===== The records

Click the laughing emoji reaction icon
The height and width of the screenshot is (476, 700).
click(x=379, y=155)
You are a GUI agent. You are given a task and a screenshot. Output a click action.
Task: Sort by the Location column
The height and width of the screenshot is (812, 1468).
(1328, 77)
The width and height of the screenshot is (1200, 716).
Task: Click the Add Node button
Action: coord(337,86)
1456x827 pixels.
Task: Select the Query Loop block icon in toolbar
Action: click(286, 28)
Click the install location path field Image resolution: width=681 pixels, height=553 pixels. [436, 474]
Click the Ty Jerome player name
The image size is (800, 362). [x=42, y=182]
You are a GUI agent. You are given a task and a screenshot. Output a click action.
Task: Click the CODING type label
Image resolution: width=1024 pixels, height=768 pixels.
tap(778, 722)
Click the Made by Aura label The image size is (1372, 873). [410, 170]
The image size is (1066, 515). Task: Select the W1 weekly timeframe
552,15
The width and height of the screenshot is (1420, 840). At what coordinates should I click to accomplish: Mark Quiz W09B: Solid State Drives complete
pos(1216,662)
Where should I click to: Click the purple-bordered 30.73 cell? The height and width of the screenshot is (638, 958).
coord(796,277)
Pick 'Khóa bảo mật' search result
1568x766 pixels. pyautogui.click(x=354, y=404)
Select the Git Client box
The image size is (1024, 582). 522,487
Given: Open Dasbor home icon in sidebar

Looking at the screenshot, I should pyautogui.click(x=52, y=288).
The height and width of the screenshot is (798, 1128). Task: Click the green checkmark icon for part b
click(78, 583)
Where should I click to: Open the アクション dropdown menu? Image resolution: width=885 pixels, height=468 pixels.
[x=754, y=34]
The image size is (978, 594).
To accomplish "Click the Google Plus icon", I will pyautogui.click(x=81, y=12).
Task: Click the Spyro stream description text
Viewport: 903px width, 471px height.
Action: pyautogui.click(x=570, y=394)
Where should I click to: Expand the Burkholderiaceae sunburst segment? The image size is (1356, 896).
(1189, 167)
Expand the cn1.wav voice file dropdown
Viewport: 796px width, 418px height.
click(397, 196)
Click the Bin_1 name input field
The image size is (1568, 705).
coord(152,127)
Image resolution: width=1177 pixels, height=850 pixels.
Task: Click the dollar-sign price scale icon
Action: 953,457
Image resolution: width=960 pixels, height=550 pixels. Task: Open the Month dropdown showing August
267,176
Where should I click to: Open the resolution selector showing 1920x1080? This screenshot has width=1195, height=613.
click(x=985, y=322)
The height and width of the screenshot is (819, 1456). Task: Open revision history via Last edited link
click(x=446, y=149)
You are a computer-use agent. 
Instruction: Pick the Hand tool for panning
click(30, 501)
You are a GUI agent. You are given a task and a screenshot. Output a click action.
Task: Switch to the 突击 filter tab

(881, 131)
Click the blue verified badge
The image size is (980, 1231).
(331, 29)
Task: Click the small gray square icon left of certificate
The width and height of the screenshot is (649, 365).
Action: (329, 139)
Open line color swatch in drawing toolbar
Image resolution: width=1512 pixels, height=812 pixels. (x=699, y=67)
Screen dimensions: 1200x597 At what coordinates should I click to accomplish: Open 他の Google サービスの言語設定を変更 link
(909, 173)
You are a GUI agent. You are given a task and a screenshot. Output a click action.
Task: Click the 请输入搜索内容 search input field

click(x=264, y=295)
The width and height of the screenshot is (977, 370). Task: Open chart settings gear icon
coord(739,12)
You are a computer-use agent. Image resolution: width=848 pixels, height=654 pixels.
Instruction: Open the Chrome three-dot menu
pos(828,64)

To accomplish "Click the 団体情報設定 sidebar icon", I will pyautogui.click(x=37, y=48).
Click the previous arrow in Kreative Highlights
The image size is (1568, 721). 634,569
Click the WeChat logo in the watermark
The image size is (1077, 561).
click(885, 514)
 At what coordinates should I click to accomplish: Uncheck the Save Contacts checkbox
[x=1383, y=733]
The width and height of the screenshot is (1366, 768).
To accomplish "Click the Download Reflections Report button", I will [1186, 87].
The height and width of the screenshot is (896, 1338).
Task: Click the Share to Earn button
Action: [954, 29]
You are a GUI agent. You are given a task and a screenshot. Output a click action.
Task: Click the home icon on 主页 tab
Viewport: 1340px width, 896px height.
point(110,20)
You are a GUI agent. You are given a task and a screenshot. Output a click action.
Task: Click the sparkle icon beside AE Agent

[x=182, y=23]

==========

■ **Short exercise**:
Find each line in the rows above that contains the string "name", and copy those lines.

■ **Right answer**:
Click the Ty Jerome player name
Click the Bin_1 name input field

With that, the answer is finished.